-- START OF Exercise materials --

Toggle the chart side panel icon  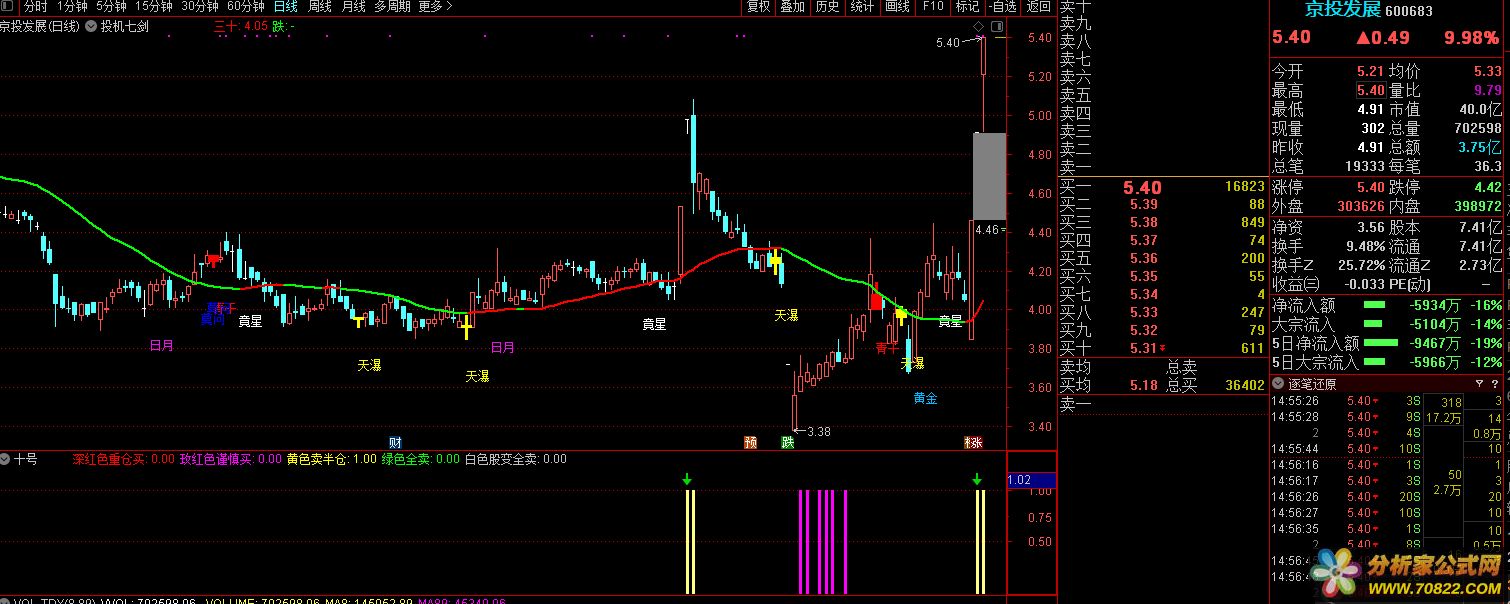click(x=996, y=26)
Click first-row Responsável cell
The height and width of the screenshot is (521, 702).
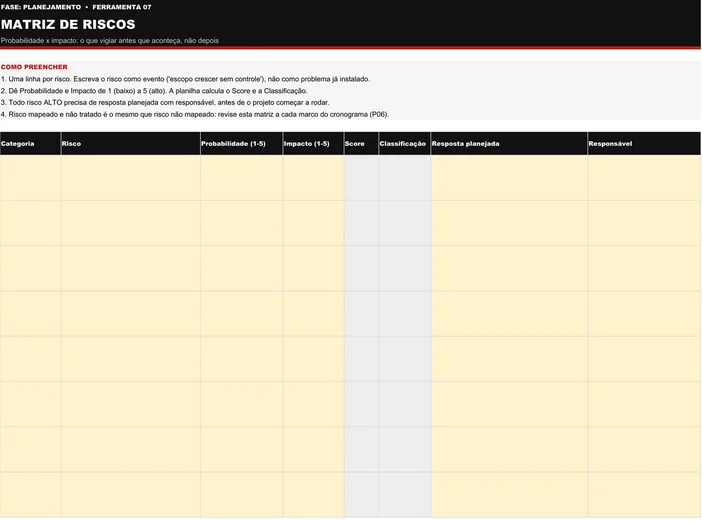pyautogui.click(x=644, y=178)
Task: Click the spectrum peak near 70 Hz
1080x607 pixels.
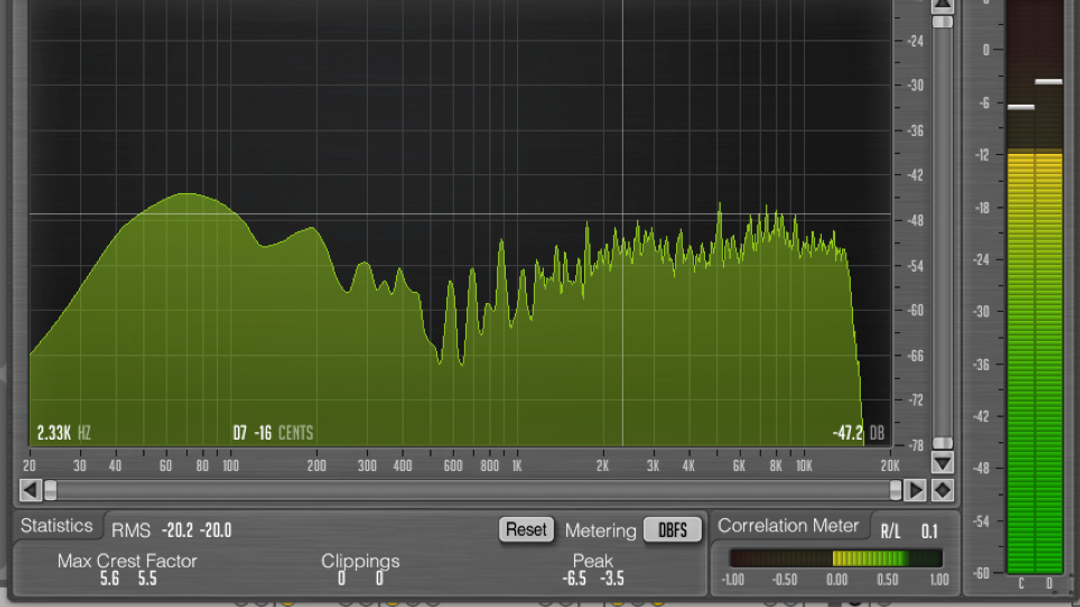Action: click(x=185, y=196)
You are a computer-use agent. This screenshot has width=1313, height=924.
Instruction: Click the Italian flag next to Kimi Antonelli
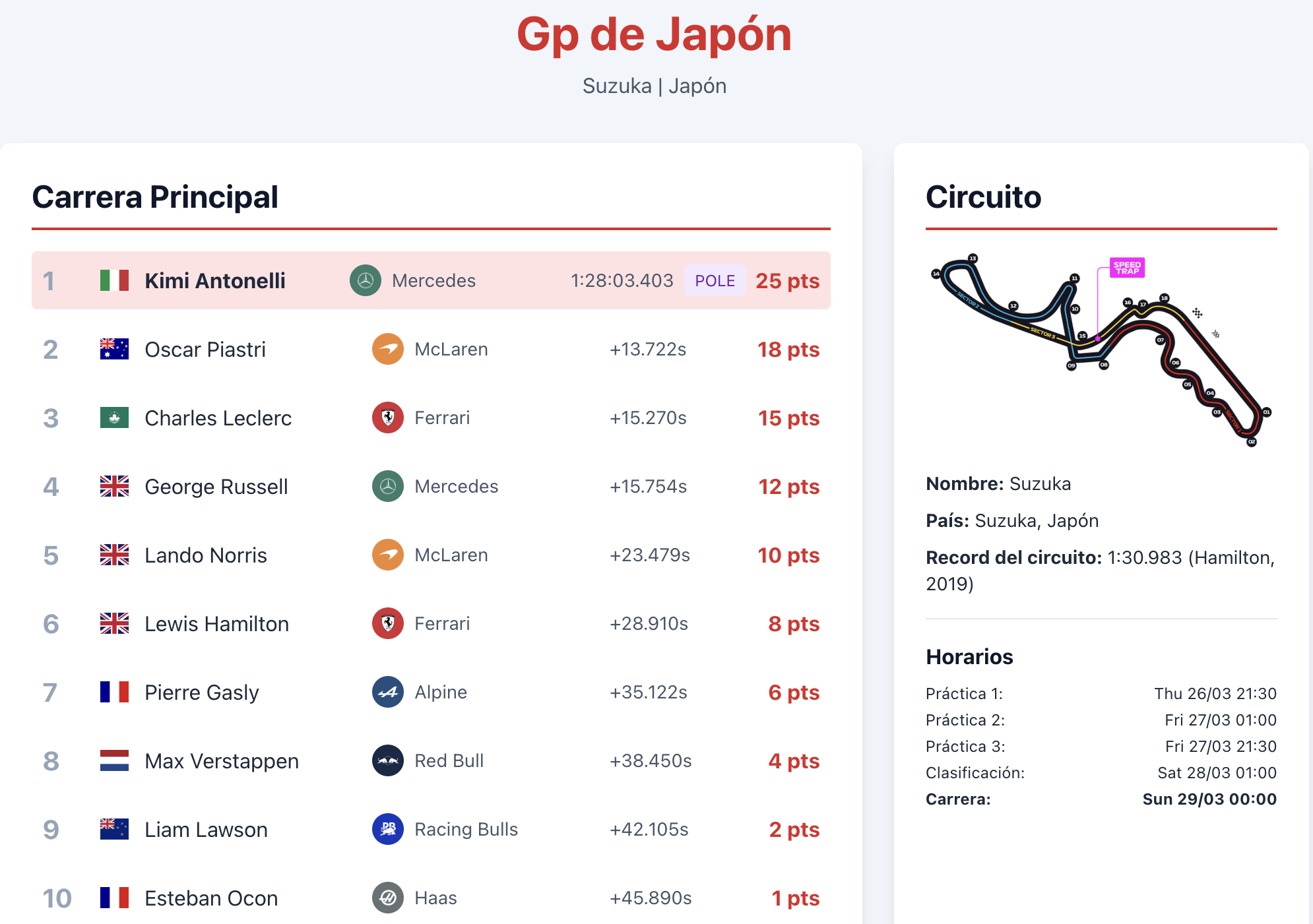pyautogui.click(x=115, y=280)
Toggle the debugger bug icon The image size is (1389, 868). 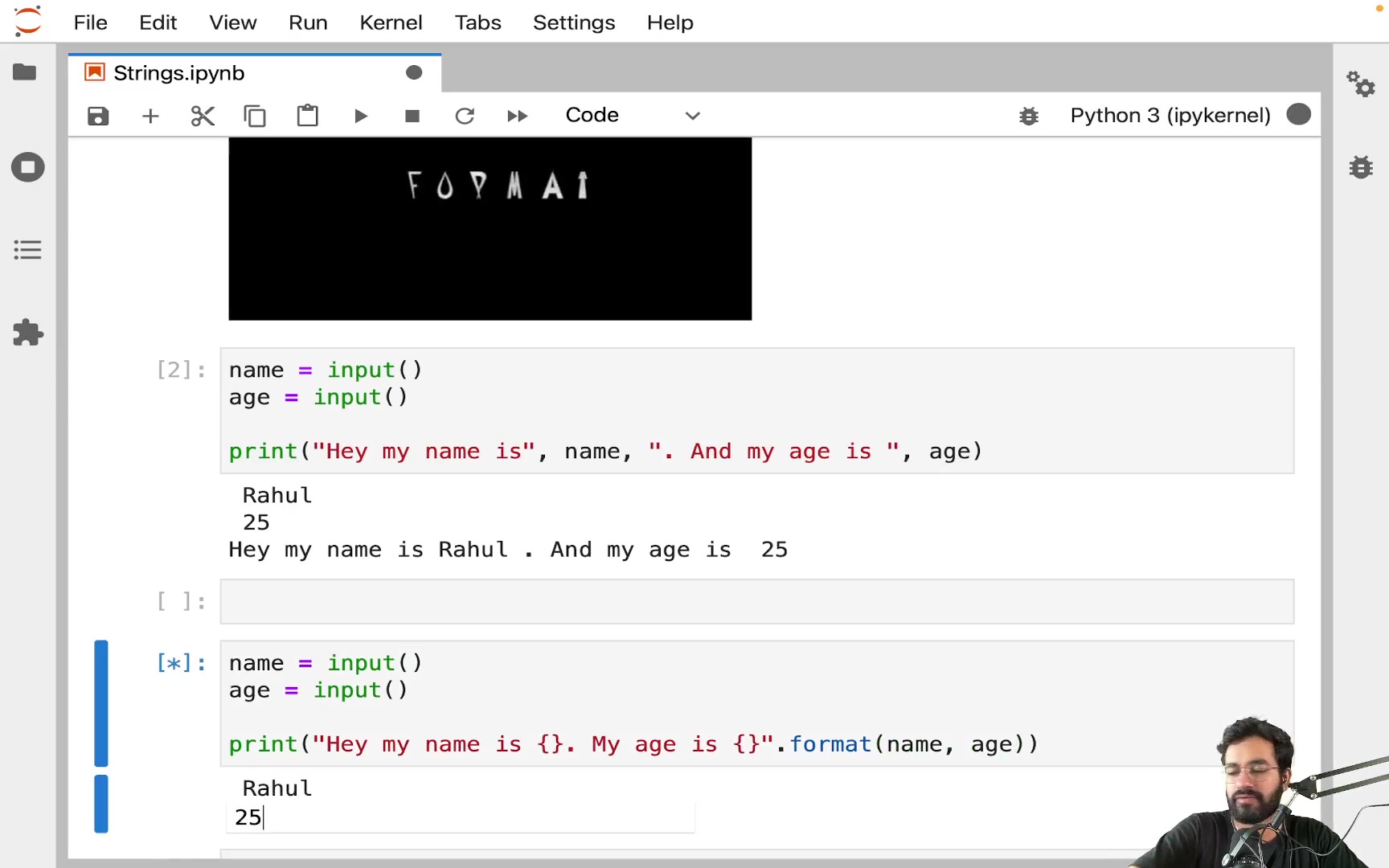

-- END OF Exercise materials --

Scale the listing from the line holding "Task: Click the spectrum peak near 70 Hz" through the end of the listing, inclusive. Give only those lines again, requests included, with every coordinate in the answers multiplied by 1.85 and rounded to a whole number (halves up), and omit the pictures.

▸ Result:
Task: Click the spectrum peak near 70 Hz
1080x607 pixels.
Action: click(x=342, y=363)
You are a computer-use agent. This screenshot has width=1313, height=924.
Instruction: Click the Italian flag next to Kimi Antonelli
pyautogui.click(x=213, y=518)
Toggle the debugger bug icon The image size is (1389, 868). 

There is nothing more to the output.